I'm trying to create a dataframe from an rdd. I want to specify schema explicitly. Below is the code snippet which I tried.
from pyspark.sql.types import StructField, StructType , LongType, StringType
stringJsonRdd_new = sc.parallelize(('{"id": "123", "name": "Katie", "age": 19, "eyeColor": "brown" }',\
'{ "id": "234","name": "Michael", "age": 22, "eyeColor": "green" }',\
'{ "id": "345", "name": "Simone", "age": 23, "eyeColor": "blue" }'))
mySchema = StructType([StructField("id", LongType(), True), StructField("age", LongType(), True), StructField("eyeColor", StringType(), True), StructField("name", StringType(),True)])
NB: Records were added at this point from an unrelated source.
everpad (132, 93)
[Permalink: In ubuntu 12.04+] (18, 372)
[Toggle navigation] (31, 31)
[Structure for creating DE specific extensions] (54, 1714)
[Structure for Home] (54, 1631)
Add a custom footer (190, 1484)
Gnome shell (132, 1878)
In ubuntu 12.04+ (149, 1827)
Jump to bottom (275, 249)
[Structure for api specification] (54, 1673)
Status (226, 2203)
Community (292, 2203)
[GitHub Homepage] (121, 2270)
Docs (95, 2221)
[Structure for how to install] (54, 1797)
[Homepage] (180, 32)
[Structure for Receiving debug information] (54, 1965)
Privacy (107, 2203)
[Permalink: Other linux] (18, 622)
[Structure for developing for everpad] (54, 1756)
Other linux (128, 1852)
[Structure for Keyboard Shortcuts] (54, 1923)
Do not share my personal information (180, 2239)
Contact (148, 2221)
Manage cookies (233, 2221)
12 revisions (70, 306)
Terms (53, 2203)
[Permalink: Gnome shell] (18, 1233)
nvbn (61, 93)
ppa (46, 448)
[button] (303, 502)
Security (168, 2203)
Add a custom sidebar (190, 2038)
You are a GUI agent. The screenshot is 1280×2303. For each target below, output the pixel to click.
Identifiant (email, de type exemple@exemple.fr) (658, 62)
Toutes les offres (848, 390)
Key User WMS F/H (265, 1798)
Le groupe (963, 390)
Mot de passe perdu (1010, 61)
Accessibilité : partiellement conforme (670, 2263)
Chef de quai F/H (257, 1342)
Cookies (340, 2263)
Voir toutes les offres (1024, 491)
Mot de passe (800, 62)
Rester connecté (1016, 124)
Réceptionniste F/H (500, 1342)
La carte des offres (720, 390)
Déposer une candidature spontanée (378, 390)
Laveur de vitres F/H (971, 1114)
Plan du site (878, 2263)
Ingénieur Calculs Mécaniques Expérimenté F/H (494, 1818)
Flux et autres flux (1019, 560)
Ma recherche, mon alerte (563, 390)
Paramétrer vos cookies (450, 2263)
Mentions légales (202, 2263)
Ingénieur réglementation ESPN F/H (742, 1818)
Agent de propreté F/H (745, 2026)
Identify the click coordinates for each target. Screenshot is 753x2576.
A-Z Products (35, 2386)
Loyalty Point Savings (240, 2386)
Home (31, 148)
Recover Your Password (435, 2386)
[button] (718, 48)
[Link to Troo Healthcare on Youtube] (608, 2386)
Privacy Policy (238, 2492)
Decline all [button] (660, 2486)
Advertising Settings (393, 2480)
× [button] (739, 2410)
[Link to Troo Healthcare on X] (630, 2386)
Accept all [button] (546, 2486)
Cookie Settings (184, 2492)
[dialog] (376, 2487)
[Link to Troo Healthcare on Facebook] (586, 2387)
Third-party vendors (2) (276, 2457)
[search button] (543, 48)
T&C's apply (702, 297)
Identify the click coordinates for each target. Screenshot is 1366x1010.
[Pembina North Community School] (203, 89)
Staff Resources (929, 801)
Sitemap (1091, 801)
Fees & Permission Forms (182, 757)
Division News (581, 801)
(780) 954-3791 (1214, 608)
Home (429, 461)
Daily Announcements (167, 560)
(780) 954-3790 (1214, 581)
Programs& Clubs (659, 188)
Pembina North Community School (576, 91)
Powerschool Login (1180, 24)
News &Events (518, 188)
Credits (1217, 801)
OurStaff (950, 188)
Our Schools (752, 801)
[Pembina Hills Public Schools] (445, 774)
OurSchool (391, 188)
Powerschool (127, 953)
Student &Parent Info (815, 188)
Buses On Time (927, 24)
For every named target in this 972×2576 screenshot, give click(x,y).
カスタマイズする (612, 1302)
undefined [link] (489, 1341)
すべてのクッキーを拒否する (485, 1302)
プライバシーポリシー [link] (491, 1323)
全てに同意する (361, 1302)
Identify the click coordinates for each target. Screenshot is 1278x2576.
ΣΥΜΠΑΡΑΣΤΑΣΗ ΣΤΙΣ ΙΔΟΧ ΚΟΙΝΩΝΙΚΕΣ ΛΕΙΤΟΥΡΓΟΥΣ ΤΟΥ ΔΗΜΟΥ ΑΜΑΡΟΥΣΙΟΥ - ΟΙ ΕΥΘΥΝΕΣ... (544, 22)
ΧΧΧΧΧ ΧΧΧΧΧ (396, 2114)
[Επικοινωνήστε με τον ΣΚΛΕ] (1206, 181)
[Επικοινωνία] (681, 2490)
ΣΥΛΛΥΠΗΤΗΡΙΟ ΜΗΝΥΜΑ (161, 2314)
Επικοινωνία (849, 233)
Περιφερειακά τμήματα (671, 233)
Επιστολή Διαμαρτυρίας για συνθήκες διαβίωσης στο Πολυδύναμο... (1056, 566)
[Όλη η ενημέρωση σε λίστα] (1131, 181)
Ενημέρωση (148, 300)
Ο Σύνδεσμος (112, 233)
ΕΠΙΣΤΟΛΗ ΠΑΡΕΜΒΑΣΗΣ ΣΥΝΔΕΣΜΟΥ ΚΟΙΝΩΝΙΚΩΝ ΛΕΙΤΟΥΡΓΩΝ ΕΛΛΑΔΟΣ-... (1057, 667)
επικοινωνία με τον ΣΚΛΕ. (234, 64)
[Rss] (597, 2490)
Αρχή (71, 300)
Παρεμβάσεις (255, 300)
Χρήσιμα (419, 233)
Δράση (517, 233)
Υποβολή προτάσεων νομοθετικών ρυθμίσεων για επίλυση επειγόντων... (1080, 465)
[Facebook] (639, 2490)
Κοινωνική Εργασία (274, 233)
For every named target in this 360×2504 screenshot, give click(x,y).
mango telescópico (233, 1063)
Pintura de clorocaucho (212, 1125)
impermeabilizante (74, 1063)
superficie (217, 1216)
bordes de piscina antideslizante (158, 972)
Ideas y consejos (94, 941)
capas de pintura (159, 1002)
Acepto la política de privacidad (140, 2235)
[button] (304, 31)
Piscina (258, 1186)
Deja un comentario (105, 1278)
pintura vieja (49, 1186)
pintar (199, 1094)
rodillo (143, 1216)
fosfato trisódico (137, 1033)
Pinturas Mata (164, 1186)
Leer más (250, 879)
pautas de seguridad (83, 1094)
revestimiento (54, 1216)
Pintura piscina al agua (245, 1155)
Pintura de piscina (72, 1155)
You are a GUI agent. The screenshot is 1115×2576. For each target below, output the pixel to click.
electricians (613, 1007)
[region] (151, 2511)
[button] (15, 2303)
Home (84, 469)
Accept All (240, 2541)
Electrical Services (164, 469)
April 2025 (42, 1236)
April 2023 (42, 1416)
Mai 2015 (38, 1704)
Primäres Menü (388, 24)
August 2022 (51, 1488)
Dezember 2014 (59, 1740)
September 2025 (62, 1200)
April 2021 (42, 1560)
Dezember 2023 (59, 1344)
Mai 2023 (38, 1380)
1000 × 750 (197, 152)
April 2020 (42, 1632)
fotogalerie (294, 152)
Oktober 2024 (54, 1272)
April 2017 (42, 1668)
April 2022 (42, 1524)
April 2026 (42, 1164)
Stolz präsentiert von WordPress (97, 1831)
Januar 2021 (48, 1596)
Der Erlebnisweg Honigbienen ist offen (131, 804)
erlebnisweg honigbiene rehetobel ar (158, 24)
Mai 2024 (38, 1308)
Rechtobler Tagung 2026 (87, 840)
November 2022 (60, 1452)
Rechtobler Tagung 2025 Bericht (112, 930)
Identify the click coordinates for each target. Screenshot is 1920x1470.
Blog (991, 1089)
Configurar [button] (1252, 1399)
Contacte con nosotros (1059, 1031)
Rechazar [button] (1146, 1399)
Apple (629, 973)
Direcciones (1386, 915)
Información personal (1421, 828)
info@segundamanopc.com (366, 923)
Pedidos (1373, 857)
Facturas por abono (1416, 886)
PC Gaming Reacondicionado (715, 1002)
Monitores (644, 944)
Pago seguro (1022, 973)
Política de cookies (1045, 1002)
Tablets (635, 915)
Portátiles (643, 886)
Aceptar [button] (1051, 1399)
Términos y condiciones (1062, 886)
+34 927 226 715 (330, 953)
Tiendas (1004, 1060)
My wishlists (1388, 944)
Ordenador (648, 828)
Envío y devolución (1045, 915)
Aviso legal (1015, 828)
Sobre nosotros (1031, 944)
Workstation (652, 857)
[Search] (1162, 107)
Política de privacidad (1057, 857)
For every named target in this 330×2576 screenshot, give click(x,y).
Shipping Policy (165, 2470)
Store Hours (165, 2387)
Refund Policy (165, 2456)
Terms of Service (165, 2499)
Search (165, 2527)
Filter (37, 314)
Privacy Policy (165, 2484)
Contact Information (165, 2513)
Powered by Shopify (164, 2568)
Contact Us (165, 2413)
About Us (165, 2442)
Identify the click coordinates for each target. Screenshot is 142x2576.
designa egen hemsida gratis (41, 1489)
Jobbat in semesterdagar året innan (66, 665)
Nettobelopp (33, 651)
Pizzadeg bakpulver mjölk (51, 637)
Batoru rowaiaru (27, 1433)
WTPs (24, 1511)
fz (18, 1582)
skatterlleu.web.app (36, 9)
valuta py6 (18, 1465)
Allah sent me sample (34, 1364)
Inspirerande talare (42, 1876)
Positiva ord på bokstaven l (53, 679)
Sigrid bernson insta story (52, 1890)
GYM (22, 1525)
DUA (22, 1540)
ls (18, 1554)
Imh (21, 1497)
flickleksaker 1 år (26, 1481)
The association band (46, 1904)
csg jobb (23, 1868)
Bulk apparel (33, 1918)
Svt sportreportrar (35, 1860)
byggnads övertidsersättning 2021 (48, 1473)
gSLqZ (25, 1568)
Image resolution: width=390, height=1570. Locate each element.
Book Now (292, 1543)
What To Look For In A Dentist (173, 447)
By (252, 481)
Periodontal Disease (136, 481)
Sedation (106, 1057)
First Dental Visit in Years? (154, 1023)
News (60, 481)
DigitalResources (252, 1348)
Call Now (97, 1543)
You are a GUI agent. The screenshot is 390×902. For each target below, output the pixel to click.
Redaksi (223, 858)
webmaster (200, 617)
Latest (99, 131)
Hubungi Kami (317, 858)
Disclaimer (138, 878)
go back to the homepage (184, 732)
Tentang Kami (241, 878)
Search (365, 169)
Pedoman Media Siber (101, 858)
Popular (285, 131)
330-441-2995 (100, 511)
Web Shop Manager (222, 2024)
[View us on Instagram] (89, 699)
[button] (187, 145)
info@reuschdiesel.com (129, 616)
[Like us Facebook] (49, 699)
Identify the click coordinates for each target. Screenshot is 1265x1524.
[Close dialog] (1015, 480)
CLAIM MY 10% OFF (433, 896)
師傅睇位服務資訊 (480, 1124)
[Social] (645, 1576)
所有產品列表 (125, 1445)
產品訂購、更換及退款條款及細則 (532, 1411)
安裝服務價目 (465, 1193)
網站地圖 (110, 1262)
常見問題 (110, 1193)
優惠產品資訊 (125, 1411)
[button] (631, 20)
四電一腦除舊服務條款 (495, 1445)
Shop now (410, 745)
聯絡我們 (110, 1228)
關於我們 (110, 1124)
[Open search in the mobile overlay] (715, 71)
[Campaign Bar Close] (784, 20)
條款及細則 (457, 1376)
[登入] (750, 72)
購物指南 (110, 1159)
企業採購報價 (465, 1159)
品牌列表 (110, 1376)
new_df = sqlContext.createDataFrame(stringJsonRdd_new,mySchema)
new_df.printSchema()
root
|-- id: long (nullable = true)
|-- age: long (nullable = true)
|-- eyeColor: string (nullable = true)
|-- name: string (nullable = true)
When I try new_df.show() , I get error as:
ValueError: Unexpected tuple '{"id": "123", "name": "Katie", "age": 19, "eyeColor": "brown" }' with StructType
Can someone help me out?
PS: I could explicitly typecast and create a new df from existing df using:
casted_df = stringJsonDf.select(stringJsonDf.age,stringJsonDf.eyeColor, stringJsonDf.name,stringJsonDf.id.cast('int').alias('new_id'))